→ Your objective
Reproduce the blog post about a kitchen scale below word for word, from its date line through its final sentence.

→ Document extract
Friday, January 25, 2013

Foodie Faves: My Kitchen Scale

My Soehnle 65055 Digital Kitchen Scale

You’d think that someone who was trained as a mathematician, and is as crazily careful about measurements as I am when dealing with a new and untried recipe would have been using a kitchen scale since the age of 3. But you would be wrong.

I first got into the concept of weighing on one of my forays into the world of Weight Watchers. Yes, folks, I believe the WW people should at this point have a building named after me. Despite my efforts – notice I didn’t say best efforts, which would be a lie, as I’m sure my best efforts would have been more successful – I am still in that category of renewing the pledge to lose weight every January. In any case, my most successful efforts have always involved the kitchen scale.


These days, I’ve learned to love my scale. Even more helpful than when dieting, the scale makes many recipes soooo much easier to manage. How do you feel when you read a recipe that asks for a small onion, chopped? You put “1 small onion” on your shopping list, but even if I told you you’ll need about ½ cup, it would be easier in the shopping if you knew you needed a 4-ounce onion, wouldn’t it?

And if you knew that the last time you made that scrumptious vegetable soup, you used 6 ounces of zucchini, it would be easier to replicate the wonderfulness.

→ Dataset
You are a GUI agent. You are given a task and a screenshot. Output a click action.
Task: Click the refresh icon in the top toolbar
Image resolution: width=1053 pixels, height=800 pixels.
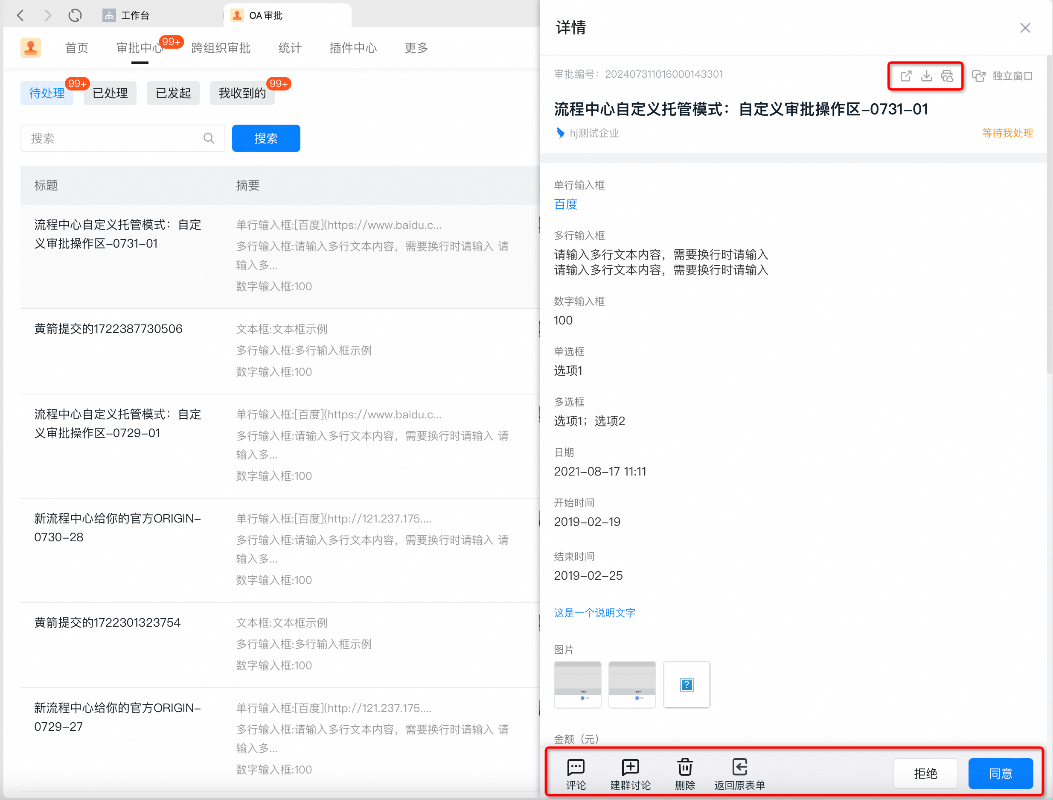75,15

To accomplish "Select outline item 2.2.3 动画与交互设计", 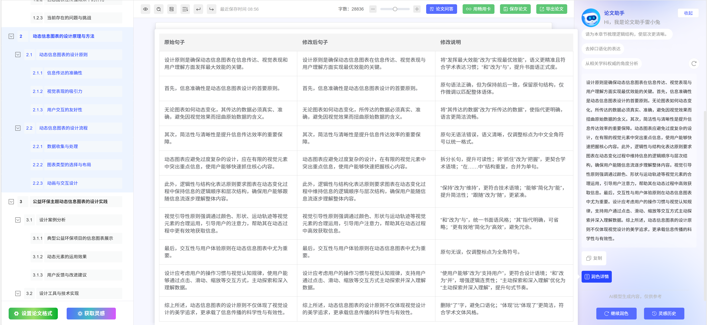I will pos(62,183).
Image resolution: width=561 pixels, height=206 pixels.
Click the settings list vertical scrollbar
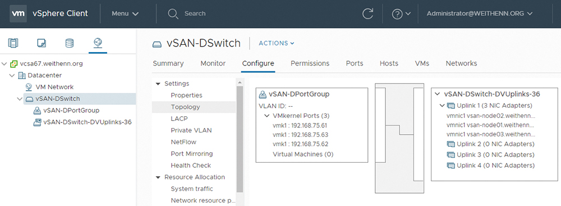240,140
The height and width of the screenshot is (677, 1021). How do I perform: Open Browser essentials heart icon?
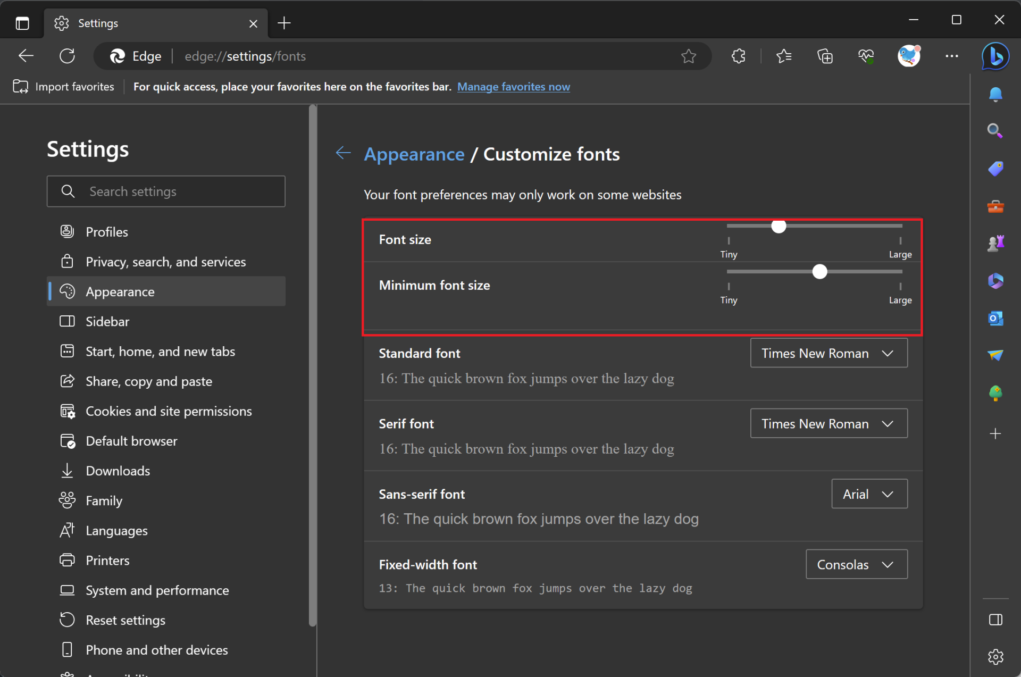866,56
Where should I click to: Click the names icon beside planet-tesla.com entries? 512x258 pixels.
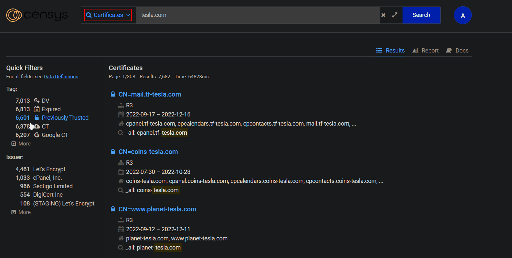click(121, 238)
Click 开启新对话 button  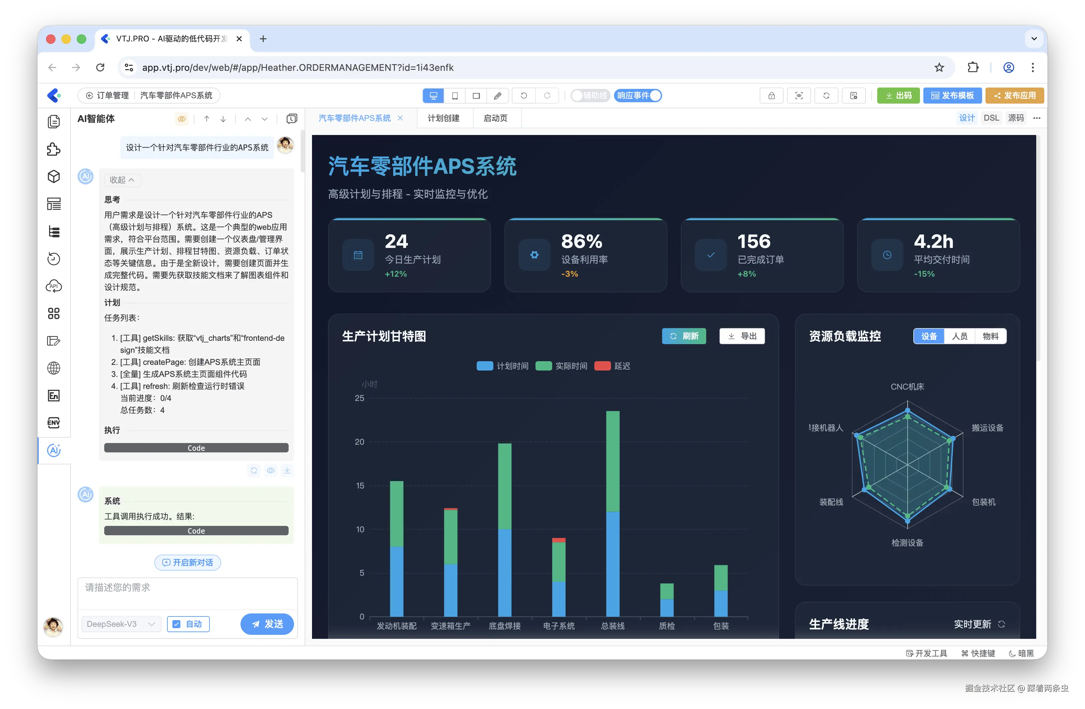[x=187, y=563]
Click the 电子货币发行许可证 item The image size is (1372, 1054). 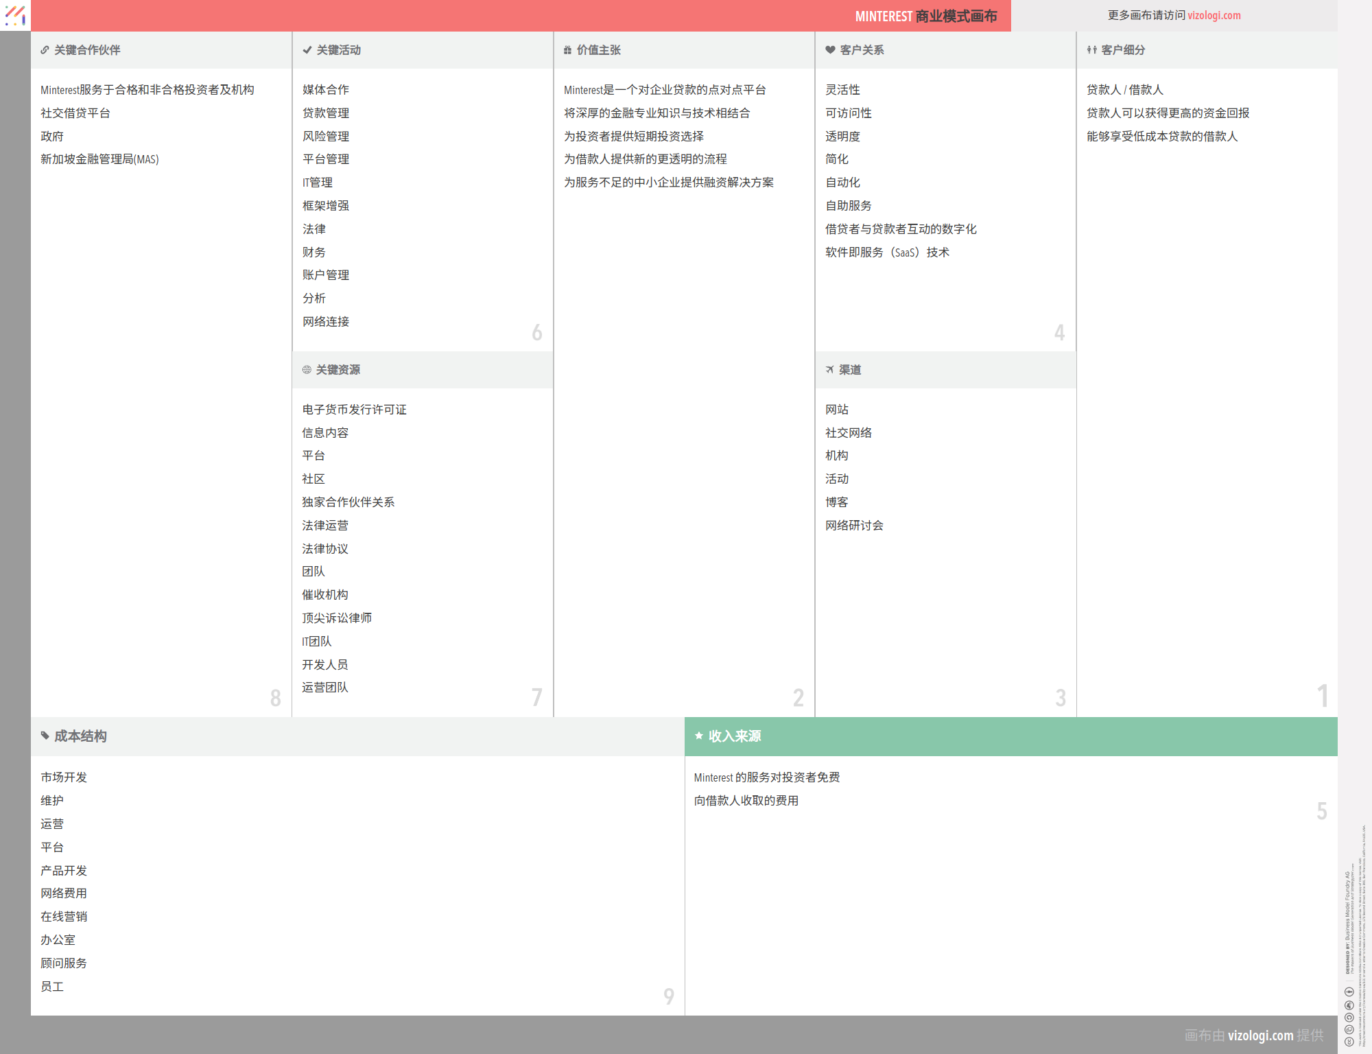click(354, 410)
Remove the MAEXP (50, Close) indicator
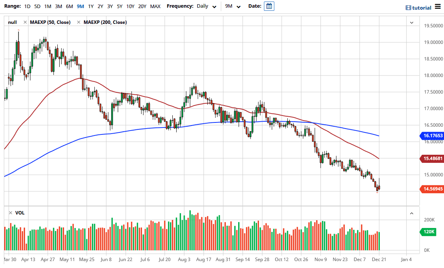 point(25,22)

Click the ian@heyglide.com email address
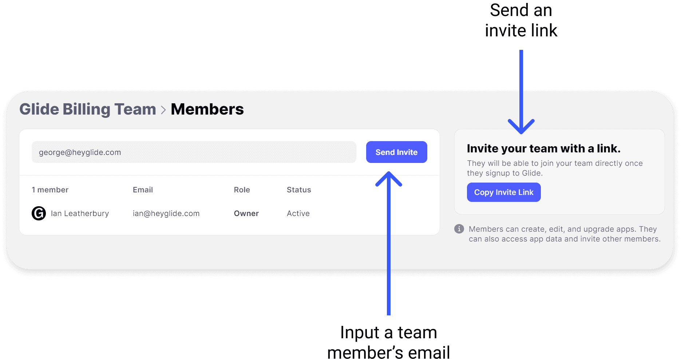coord(166,214)
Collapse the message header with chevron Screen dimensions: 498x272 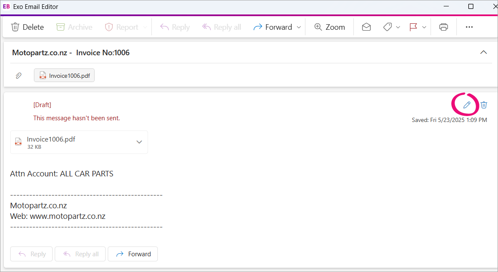coord(483,53)
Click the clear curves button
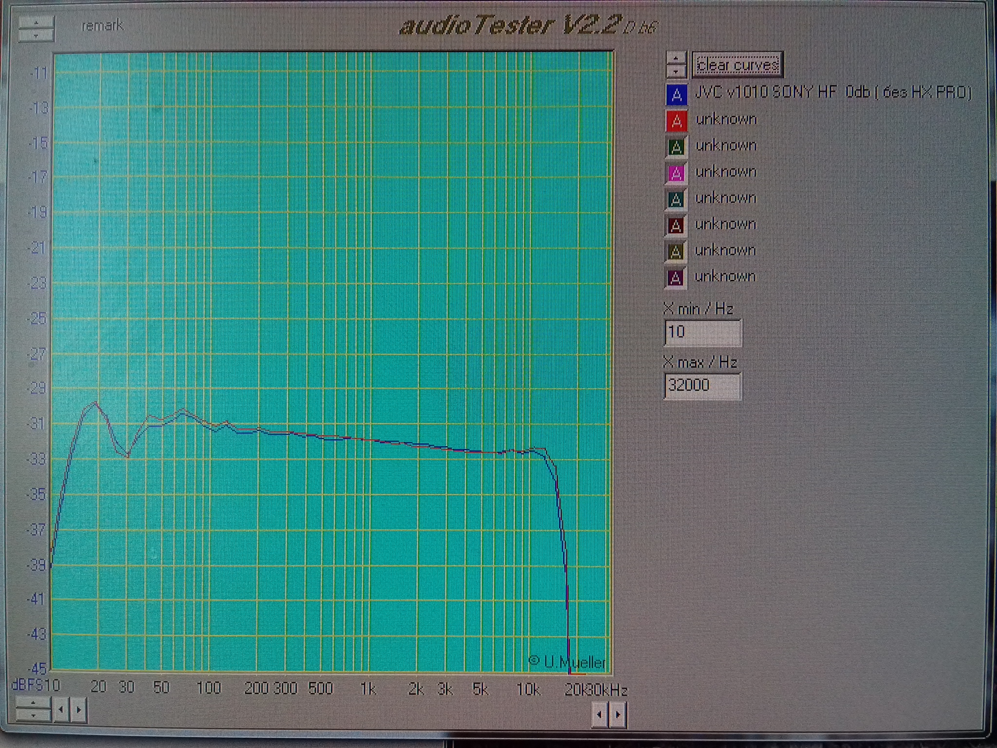997x748 pixels. click(738, 65)
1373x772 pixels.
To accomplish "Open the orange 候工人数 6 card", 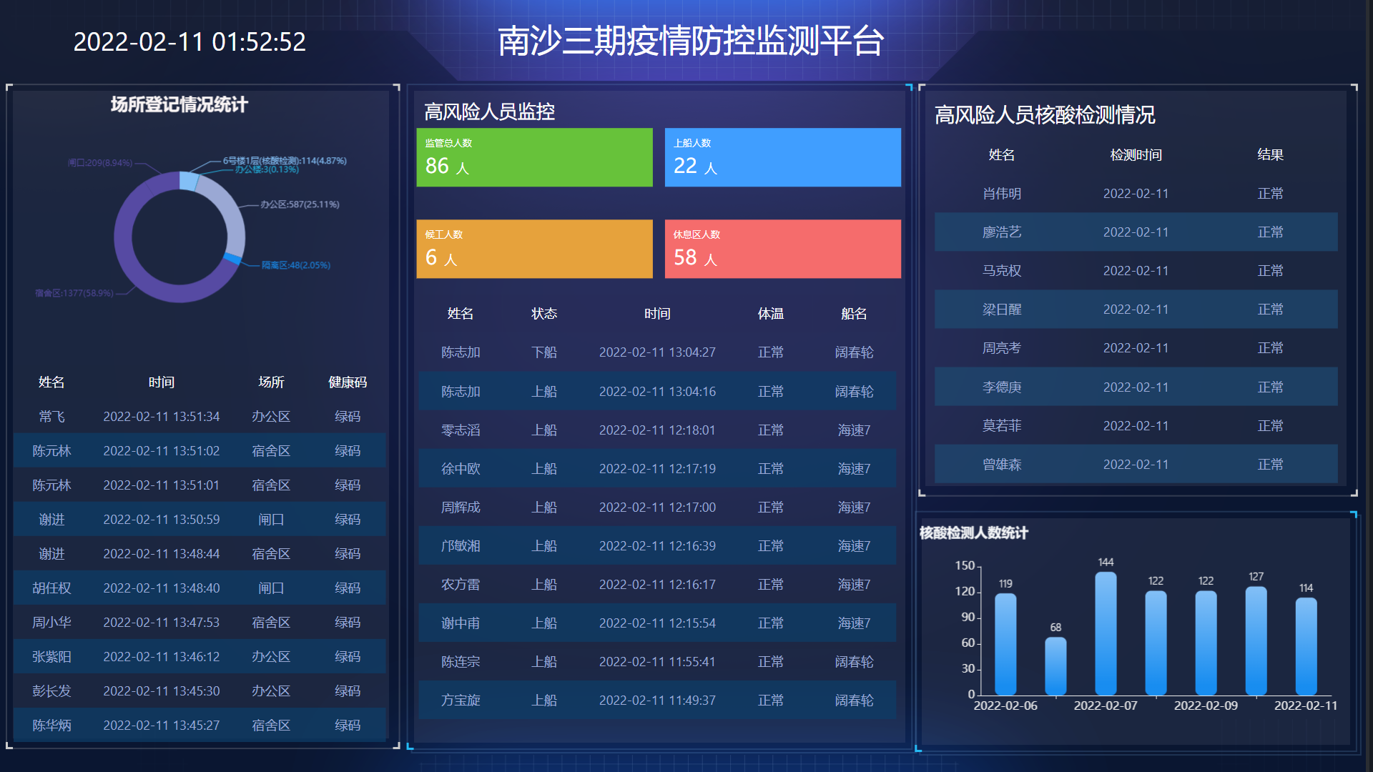I will coord(534,249).
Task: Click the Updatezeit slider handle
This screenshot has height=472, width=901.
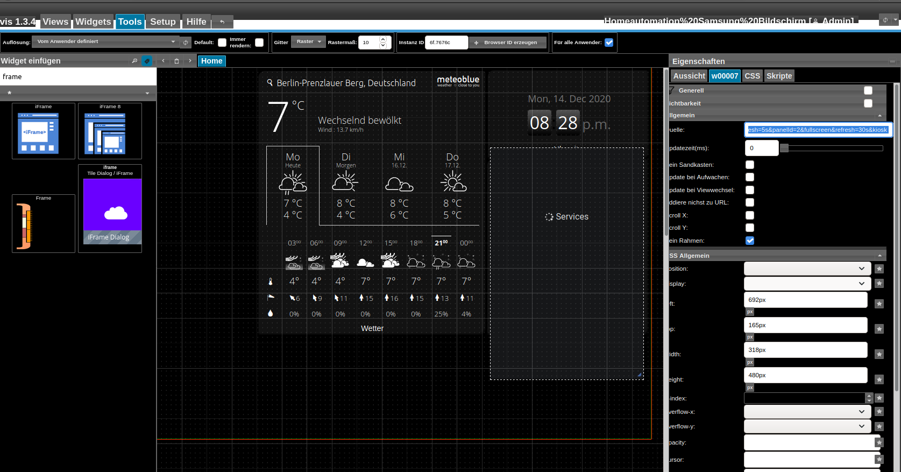Action: tap(784, 148)
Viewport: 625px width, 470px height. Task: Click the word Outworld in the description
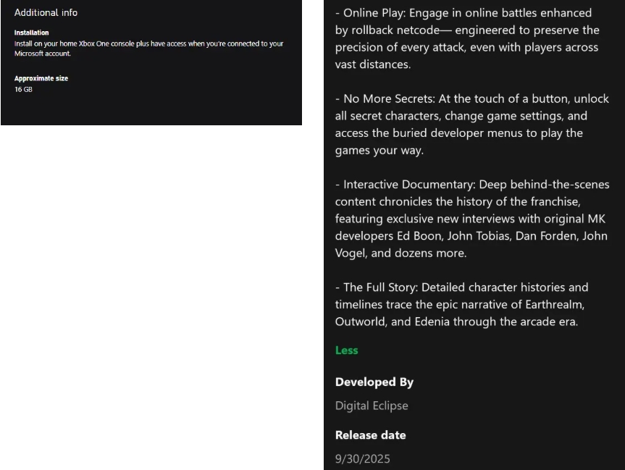click(x=361, y=322)
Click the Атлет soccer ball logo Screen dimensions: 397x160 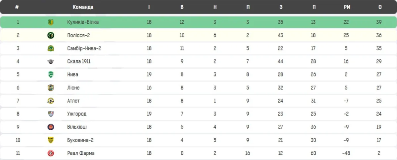point(51,101)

→ Exercise response
Friday, January 25, 2013

Foodie Faves: My Kitchen Scale

My Soehnle 65055 Digital Kitchen Scale

You’d think that someone who was trained as a mathematician, and is as crazily careful about measurements as I am when dealing with a new and untried recipe would have been using a kitchen scale since the age of 3. But you would be wrong.

I first got into the concept of weighing on one of my forays into the world of Weight Watchers. Yes, folks, I believe the WW people should at this point have a building named after me. Despite my efforts – notice I didn’t say best efforts, which would be a lie, as I’m sure my best efforts would have been more successful – I am still in that category of renewing the pledge to lose weight every January. In any case, my most successful efforts have always involved the kitchen scale.


These days, I’ve learned to love my scale. Even more helpful than when dieting, the scale makes many recipes soooo much easier to manage. How do you feel when you read a recipe that asks for a small onion, chopped? You put “1 small onion” on your shopping list, but even if I told you you’ll need about ½ cup, it would be easier in the shopping if you knew you needed a 4-ounce onion, wouldn’t it?

And if you knew that the last time you made that scrumptious vegetable soup, you used 6 ounces of zucchini, it would be easier to replicate the wonderfulness.